Archived Content
Information identified as archived is provided for reference, research or recordkeeping purposes. It is not subject to the Government of Canada Web Standards and has not been altered or updated since it was archived. Please contact us to request a format other than those available.
Chapter 2 – Confidentiality (non-disclosure) rules
Table of contents
The following describes the various rules used to ensure confidentiality (or non-disclosure) of individual respondent identity and characteristics. All NHS data are subject to confidentiality (non-disclosure) rules.
Area suppression for standard and non-standard geographic areas
Area suppression is used to remove all characteristic data for geographic areas below a specified population size.
The specified population size for all standardFootnote1 areas or aggregations of standard areas is 40, except for blocks, block-faces or postal codes. Consequently, no characteristics or tabulated data are to be released for areas below a population size of 40.
The specified population size for six-character postal codes (forward sortation area - local distribution unit [FSA-LDU]), geocoded areas and custom areas built from the block, block-face or LDU levels is 100. Consequently, no characteristics or tabulated data are to be released if the total population of the area is less than 100. Generally, blocks and individual urban block-faces (one side of the street between two intersections) will be too small to meet the above-specified population size thresholds. Where an aggregation of blocks or block-faces fall above the threshold specified by the population size, data can be retrieved through a custom tabulation.
Please refer to section Postal code minimum aggregation rules for additional rules applicable to postal code data.
Population universes used for suppression routines
The population under consideration for all data tabulations is the NHS estimate of population in private households.
For place of work data, the population under consideration is the employed labour force having a usual place of work or worked at home.
NHS | POW geographic areas |
---|---|
Estimate count of population in private households | Employed labour force having a usual place of work or worked at home |
For NHS tabulations that are based on place of work geographies or areas, all criteria are to be based on estimates of the employed labour force having a usual place of work or worked at home. That is, the 40 population, 100 population and 250 population thresholds are estimates of the employed labour force having a usual place of work or worked at home, rather than the population of the areas. Tabulations containing both places of residence and places of work as geographic areas have the 40, 100 and 250 size limits applied to both place of residence (population) and place of work (employed labour force having a usual place of work or worked at home).
Postal code minimum aggregation rules
In addition to the confidentiality rules on disseminating National Household Survey data with the postal codes, the following rules are applied to postal codes. These rules fall under clause 03.01 (n) of the Commercial Non-Mailing licence between Statistics Canada and Canada Post Corporation.
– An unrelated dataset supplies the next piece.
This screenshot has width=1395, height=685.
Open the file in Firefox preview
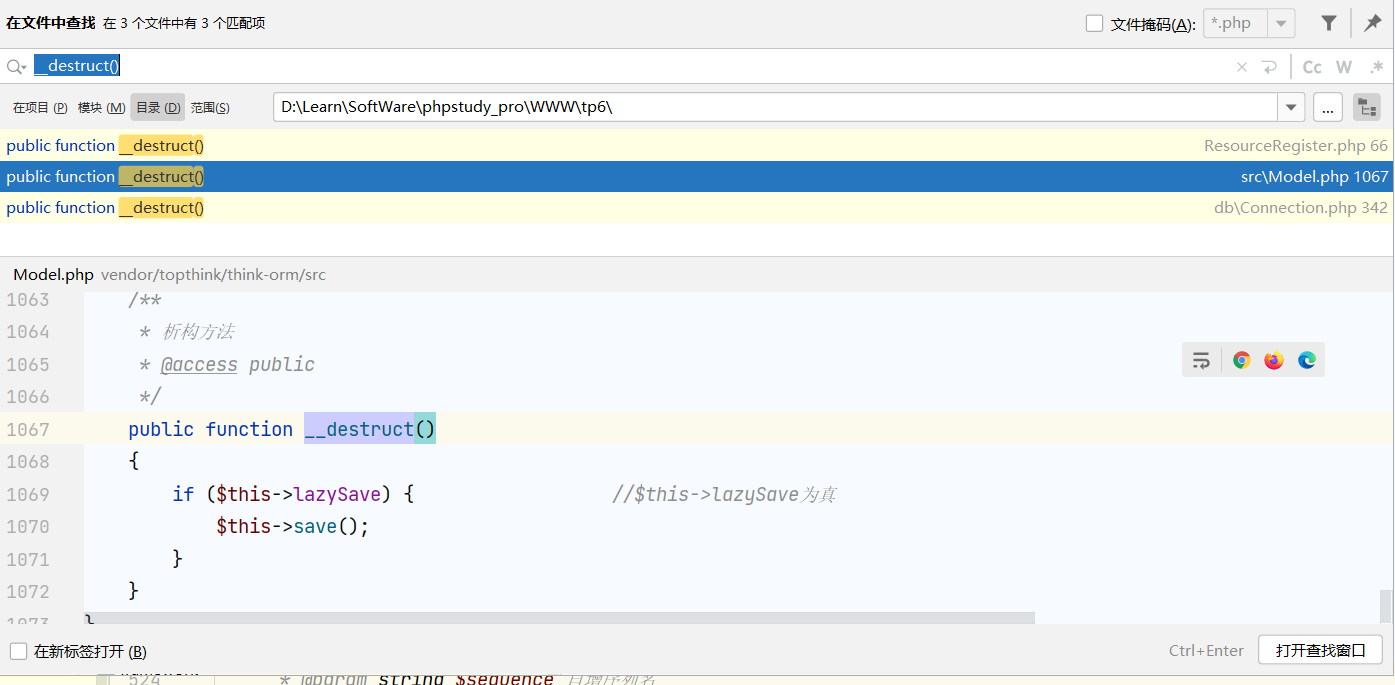coord(1273,359)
- All requests must include batches of two or more postal codes; the only exception being for postal codes which have a zero as the second digit (rural postal codes);
- Groups of postal codes are to be assigned a unique classification/number (e.g. K1A 0T6, 0T7, 0T8 = Custom Area 1); under the terms of the contract listed above, clients cannot be provided with lists of postal codes, only the name specified in the client's request can be used.
- All other confidentiality rules for custom extractions still apply as per section Area suppression for standard and non-standard geographic areas
Also, the following disclaimer is applicable to all postal code custom requests:
Postal code validation disclaimer: Statistics Canada makes no representation or warranty as to, or validation of the accuracy of any postal codeOM data submitted to Statistics Canada.
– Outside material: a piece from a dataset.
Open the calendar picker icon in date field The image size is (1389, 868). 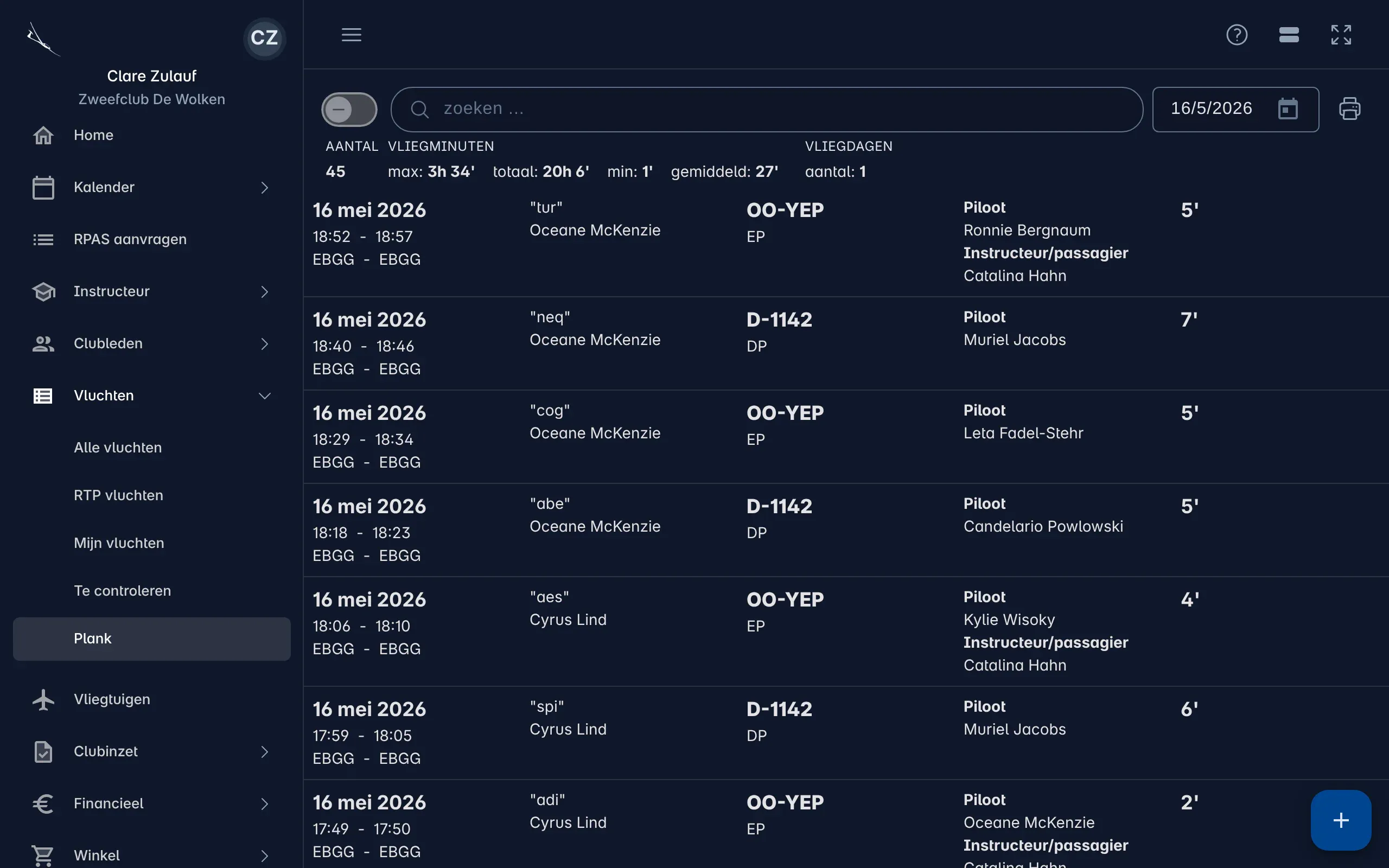(x=1288, y=109)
Please note these rules are applicable to historical postal code requests as well.
Random rounding
All estimates in NHS tabulations are subjected to a process called random rounding. Random rounding transforms all raw estimates to random rounded estimates. This reduces the possibility of identifying individuals within the tabulations.
All estimates greater than 10 are rounded to base 5, estimates less than 10 are rounded to base 10. This means that any estimates less than 10 will always be changed to 0 or 10. The table below shows the effect of rounding on estimates with a value less than 10.
Estimate of | Will round to 0 | Will round to 10 |
---|---|---|
1 | 9 times out of 10 | 1 time out of 10 |
2 | 8 times out of 10 | 2 times out of 10 |
3 | 7 times out of 10 | 3 times out of 10 |
4 | 6 times out of 10 | 4 times out of 10 |
5 | 5 times out of 10 | 5 times out of 10 |
6 | 4 times out of 10 | 6 times out of 10 |
7 | 3 times out of 10 | 7 times out of 10 |
8 | 2 times out of 10 | 8 times out of 10 |
9 | 1 time out of 10 | 9 times out of 10 |
0 | Always | Never |
The random rounding algorithm uses a random seed value to initiate the rounding pattern for tables. In these routines, the method used to seed the pattern can result in the same estimate in the same table being rounded up in one execution and rounded down in the next.
Disclosure avoidance for statistics
Statistics (such as mean, sum, median, percentile, ratio or percentage) are not subject to random rounding. However, when shown in tabulations accompanying the estimates used to calculate the statistic, their presence can result in disclosure of individuals. To prevent this, we use statistic suppression methods or special statistic calculations.
Statistic suppression
The following three situations will result in the suppression of statistics:
- Statistics for a cell will be suppressed if the range of data (i.e., the maximal dollar amount of the cell minus the minimal dollar amount) over the maximum of absolute values is below a threshold parameter. This method of suppression is applied only to statistics calculated from quantitative values measured in dollar ($) units such as income or value of dwellings.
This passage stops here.